Stanford University has invited leading thinkers from several institutions to begin a 100-year effort to study and anticipate how the effects of artificial intelligence will ripple through every aspect of how people work, live and play.
This effort, called the One Hundred Year Study on Artificial Intelligence, or AI100, is the brainchild of computer scientist and Stanford alumnus Eric Horvitz, who, among other credits, is a former president of the Association for the Advancement of Artificial Intelligence.

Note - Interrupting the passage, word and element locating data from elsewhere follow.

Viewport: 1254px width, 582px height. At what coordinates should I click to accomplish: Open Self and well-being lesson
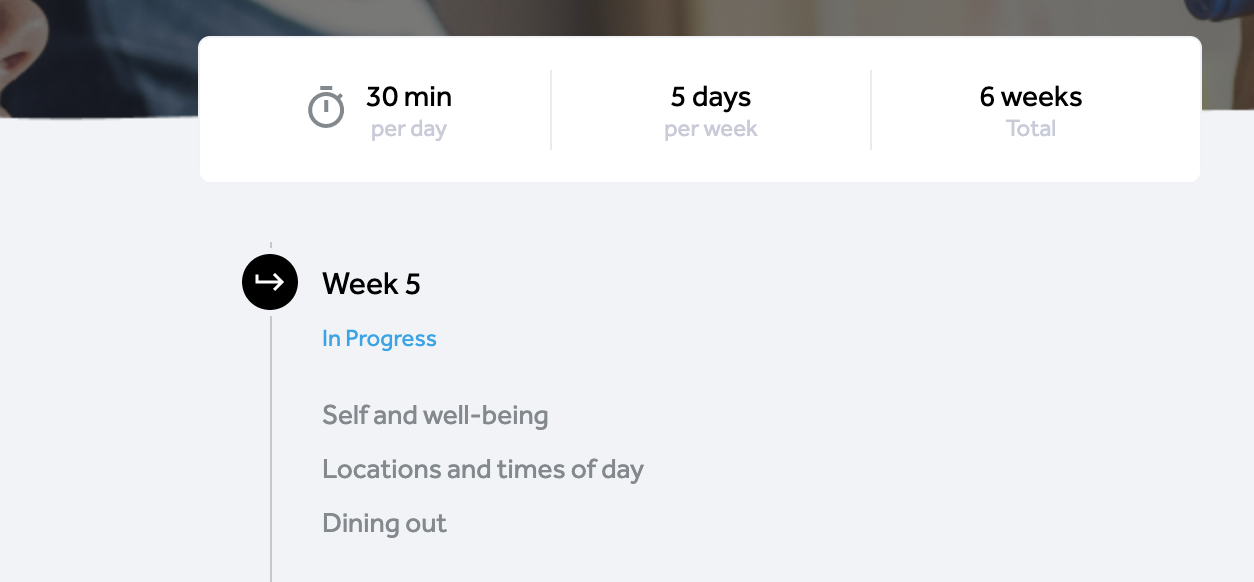click(x=435, y=415)
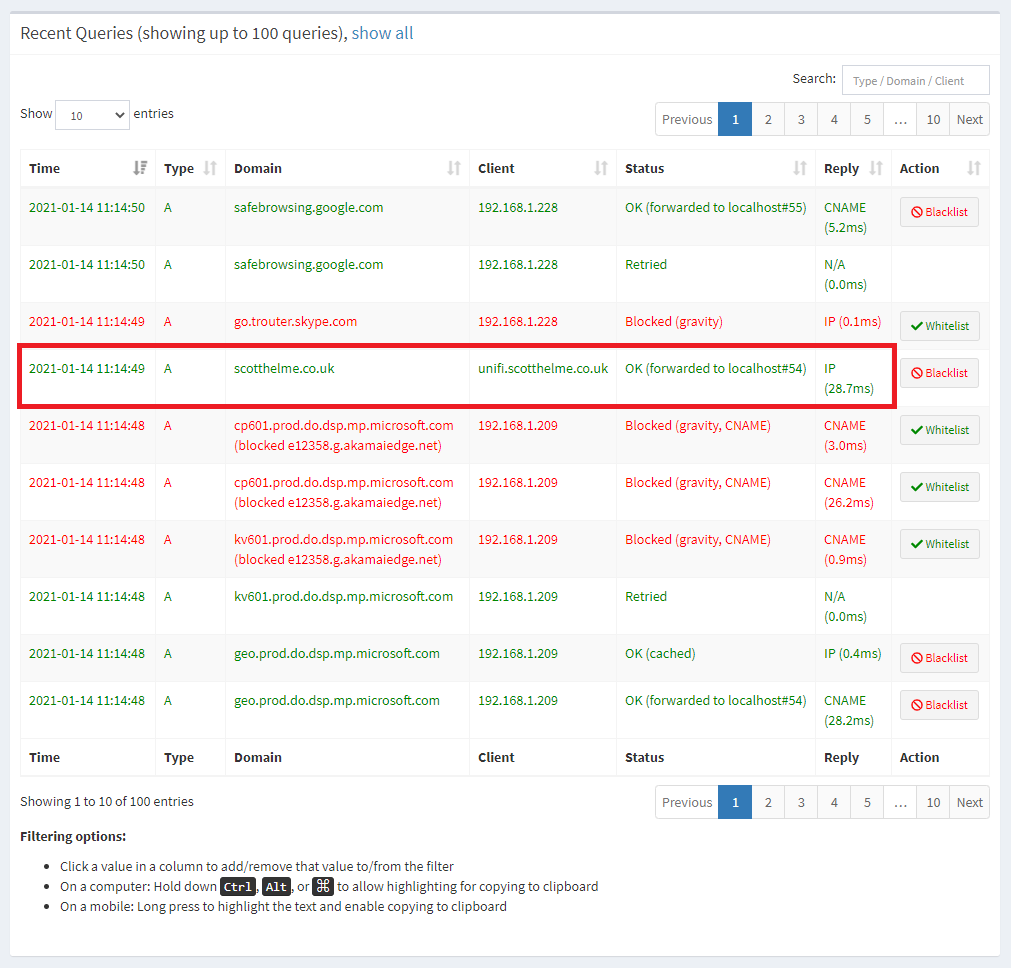Sort by Action column arrows

974,168

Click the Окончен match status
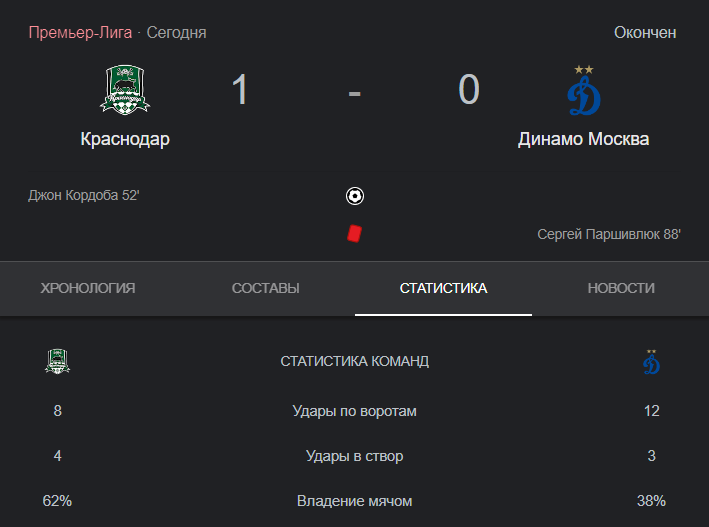click(645, 33)
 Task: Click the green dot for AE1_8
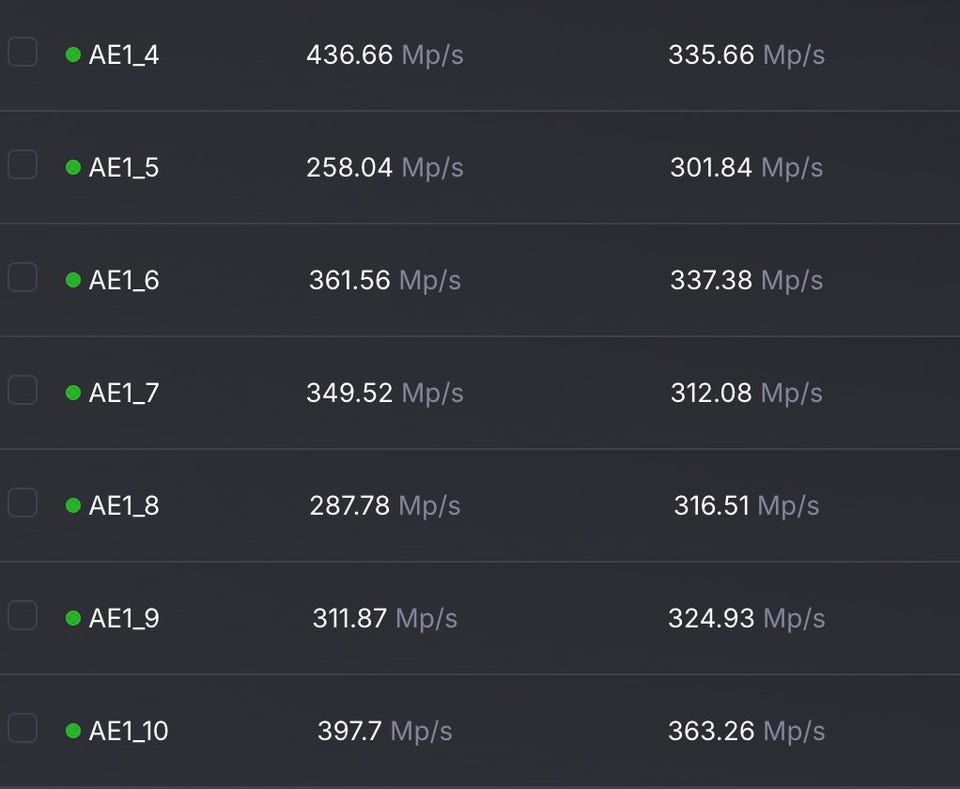point(73,506)
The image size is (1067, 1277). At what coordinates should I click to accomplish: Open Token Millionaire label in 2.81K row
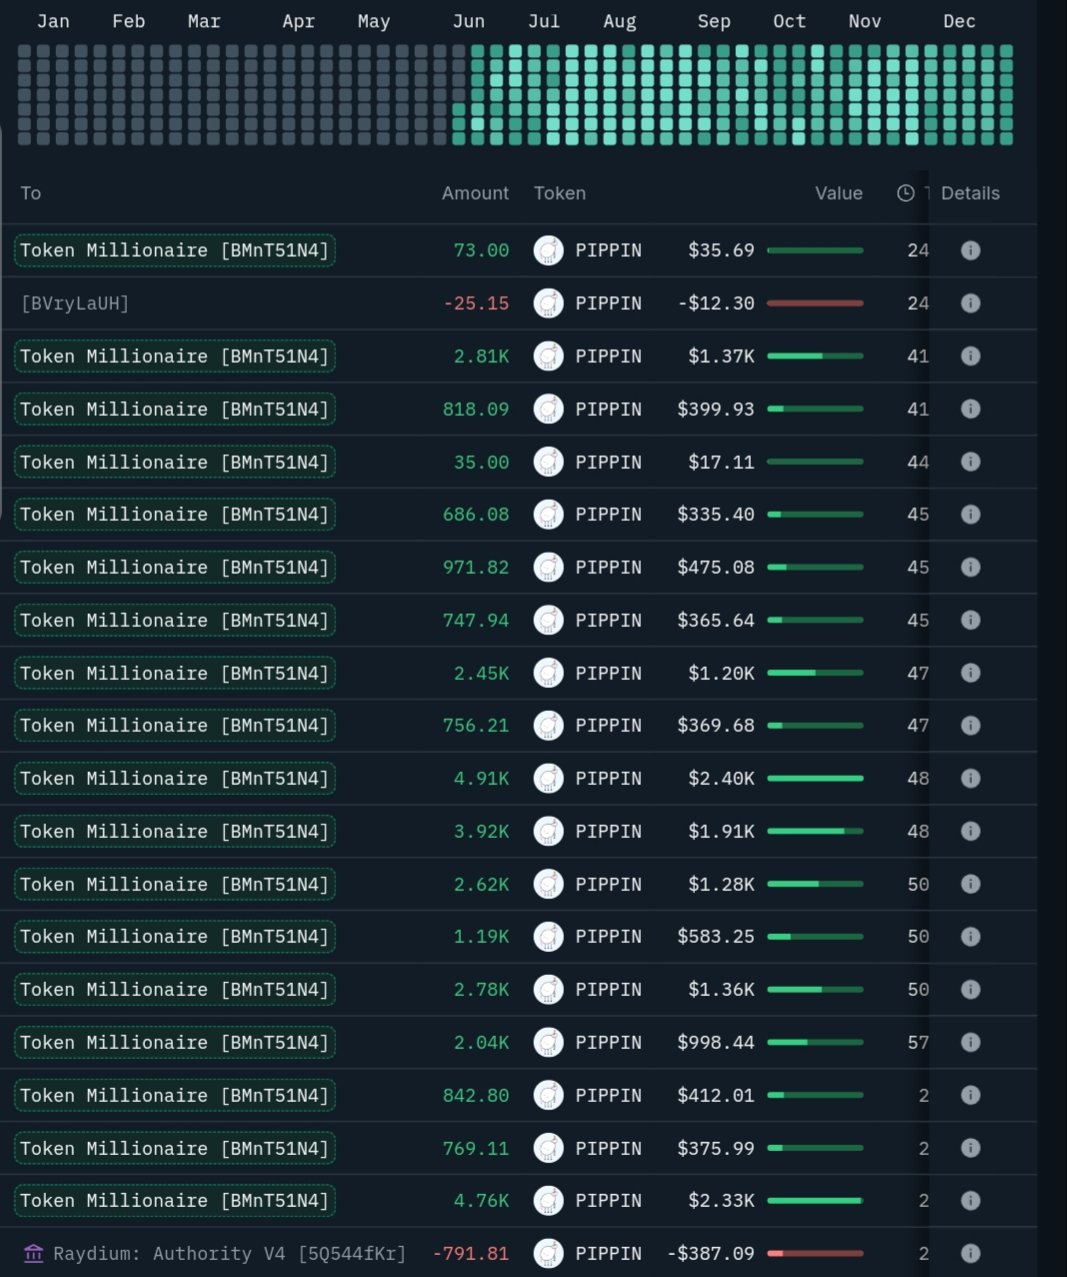174,356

In that capacity, Horvitz convened a conference in 2009 at which top researchers considered advances in artificial intelligence and its influences on people and society, a discussion that illuminated the need for continuing study of AI's long-term implications.
(Excerpt) Read more at news.stanford.edu ...
Ah, I’m from another generation. I think we got our first personal computer in my house when I was about 4 years old, when the “home computing” revolution just got underway.
You forgot one:
* If wish upon a star and the blue fairy comes and sprinkles some pixie dust on it (but still it will have to prove that it can be a good boy before it can really be alive)
Well, my parents wouldn’t buy me a computer for my bedroom, much less get me a ‘net connection. I was deprived....
AI? I guess the machines with AI will have more intelligence than Nancy Pelosi, the Obamas and 99.9% of the Democrat voters.
“It has no soul; it can never be alive.”
You mean like Democrats?
https://www.youtube.com/watch?v=m6syRRHTTic
https://www.youtube.com/watch?v=WPDvsLSnUGc
Why invent a machine? I have some rocks in the backyard that meet that criteria.
>>Actually the promise of AI has been out there for decades with little to show until lately....<<
The abilities of AI pretty much match Moore’s Law.
Some of the biggest milestones:
*) Deep Blue
*) Watson
So you can expect AI capabilities to take off exponentially. From what I have read, the self-driving car is dang near ready for prime time.